About this task
Keep every line in which "column" occurs and drop the rest of the data.

Saved data entries
>>>>>

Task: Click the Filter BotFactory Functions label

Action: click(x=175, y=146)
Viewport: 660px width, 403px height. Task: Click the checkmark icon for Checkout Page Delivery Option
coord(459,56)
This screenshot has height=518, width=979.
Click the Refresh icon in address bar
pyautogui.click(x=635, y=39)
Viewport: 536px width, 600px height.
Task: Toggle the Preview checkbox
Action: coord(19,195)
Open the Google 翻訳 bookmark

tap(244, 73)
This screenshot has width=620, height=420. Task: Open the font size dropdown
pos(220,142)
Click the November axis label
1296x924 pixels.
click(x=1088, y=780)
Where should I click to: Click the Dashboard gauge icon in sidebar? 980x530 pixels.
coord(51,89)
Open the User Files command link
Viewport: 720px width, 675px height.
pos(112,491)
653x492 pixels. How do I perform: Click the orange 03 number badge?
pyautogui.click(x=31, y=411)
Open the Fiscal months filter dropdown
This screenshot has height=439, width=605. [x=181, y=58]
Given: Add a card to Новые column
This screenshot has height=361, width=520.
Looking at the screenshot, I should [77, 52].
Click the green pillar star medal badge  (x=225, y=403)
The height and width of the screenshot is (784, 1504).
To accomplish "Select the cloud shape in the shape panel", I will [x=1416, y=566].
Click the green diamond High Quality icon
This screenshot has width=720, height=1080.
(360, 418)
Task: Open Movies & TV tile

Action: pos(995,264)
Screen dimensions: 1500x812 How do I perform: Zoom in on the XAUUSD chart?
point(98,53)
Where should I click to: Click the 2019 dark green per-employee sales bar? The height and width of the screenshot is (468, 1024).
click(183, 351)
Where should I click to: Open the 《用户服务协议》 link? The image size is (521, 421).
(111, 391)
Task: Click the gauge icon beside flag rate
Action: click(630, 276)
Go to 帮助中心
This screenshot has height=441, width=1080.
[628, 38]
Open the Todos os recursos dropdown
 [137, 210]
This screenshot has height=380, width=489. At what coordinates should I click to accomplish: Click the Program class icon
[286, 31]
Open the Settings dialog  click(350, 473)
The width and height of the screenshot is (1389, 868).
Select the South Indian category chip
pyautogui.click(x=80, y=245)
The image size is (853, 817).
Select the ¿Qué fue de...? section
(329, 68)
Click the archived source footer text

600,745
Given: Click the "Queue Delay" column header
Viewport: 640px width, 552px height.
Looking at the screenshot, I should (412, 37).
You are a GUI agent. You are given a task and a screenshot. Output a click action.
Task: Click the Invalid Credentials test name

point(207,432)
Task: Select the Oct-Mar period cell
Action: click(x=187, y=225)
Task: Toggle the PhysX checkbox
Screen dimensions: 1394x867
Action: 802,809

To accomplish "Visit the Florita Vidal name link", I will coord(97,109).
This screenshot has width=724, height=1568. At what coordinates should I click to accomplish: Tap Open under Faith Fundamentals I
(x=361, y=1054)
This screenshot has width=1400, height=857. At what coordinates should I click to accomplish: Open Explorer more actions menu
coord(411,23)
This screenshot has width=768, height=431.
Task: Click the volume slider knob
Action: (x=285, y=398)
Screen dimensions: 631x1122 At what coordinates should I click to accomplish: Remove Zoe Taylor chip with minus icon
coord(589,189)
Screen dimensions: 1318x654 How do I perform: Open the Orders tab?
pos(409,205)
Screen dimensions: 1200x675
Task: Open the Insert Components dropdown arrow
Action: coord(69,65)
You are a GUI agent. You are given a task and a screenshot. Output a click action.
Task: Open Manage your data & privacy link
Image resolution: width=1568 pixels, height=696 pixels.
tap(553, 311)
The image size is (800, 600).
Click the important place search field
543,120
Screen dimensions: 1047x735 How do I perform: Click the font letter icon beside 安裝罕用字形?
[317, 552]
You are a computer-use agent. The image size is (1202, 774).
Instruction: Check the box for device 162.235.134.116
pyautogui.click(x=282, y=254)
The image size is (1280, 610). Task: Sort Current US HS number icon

<<<<<

Response to this task
Given: Add a card to Новые column
Given: Click the "Queue Delay" column header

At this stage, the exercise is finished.